— Begin Data lines —
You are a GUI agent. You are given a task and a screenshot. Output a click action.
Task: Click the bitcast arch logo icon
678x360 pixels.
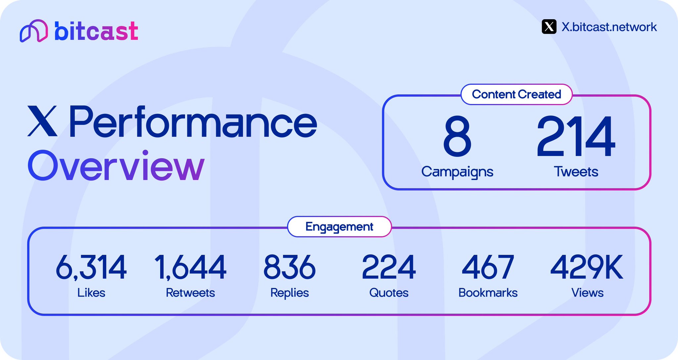coord(33,31)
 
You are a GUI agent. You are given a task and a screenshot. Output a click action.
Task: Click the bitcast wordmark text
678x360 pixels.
coord(96,31)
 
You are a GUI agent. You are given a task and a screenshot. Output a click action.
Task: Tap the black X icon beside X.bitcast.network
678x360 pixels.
coord(549,27)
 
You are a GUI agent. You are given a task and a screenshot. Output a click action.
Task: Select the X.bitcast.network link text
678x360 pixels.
coord(609,27)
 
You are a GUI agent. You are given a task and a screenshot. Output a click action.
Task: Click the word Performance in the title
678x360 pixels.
coord(193,122)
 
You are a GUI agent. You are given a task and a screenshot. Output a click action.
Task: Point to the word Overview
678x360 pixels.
coord(116,166)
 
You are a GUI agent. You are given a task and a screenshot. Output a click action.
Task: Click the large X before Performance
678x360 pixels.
coord(42,121)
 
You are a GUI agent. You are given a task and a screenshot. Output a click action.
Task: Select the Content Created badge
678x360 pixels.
coord(516,94)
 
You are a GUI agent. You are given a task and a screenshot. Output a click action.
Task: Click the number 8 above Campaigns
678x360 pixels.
coord(457,136)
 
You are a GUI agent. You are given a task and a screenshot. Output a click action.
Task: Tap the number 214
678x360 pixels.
coord(576,136)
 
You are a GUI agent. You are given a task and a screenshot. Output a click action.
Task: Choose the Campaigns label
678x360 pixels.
coord(457,172)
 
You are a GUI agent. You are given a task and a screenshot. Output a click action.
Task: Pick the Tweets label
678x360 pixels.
coord(576,172)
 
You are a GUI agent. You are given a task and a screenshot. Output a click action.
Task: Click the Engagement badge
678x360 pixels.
coord(339,227)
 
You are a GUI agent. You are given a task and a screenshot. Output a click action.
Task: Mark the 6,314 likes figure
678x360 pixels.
coord(91,267)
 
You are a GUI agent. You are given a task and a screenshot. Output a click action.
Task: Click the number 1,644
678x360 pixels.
coord(190,267)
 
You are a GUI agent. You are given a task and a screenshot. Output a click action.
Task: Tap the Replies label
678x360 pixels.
coord(289,293)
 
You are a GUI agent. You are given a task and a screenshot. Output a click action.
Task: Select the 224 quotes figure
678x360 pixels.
coord(389,267)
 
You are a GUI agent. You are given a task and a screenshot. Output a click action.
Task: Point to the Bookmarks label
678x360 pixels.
coord(488,293)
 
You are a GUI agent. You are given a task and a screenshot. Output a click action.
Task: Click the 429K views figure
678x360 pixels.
coord(587,267)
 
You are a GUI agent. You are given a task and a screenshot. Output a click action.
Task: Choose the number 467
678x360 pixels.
coord(488,267)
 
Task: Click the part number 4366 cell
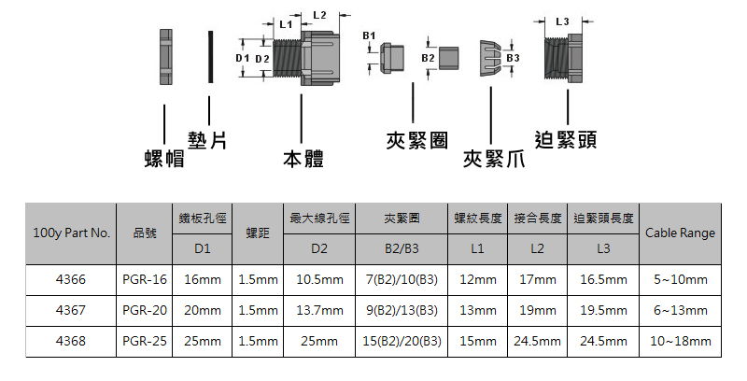point(71,280)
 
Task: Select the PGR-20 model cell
point(145,311)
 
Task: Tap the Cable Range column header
point(680,233)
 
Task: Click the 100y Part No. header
point(71,233)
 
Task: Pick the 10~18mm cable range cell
point(680,342)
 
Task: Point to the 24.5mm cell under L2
point(537,342)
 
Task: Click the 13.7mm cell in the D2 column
point(319,311)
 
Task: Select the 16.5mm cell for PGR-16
point(602,280)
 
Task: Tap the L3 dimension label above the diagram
point(562,21)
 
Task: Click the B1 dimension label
point(369,35)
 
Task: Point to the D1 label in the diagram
point(242,59)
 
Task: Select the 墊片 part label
point(208,140)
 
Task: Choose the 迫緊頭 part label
point(567,140)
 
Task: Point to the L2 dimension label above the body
point(319,14)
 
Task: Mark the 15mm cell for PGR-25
point(478,342)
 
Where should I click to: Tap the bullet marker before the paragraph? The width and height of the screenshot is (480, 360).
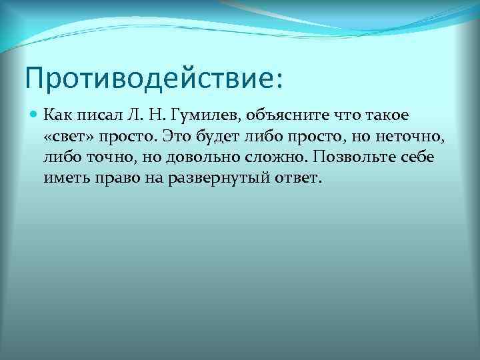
— End Data lines —
[What you will do]: Write out again the part of the records that opens with the line containing "Task: Choose the 迫緊頭 part label" and runs through the end of the records, with both ends included. Add 40 to every coordinate in the answers, and leave the pictures out.

[Output of the exercise]:
Task: Choose the 迫緊頭 part label
point(607,180)
 
Task: Point to the L2 dimension label above the body
point(359,54)
 
Task: Mark the 15mm cell for PGR-25
point(518,382)
 
Where should I click to: Tap the bullet marker before the paragraph? The width and height of the screenshot is (480, 360).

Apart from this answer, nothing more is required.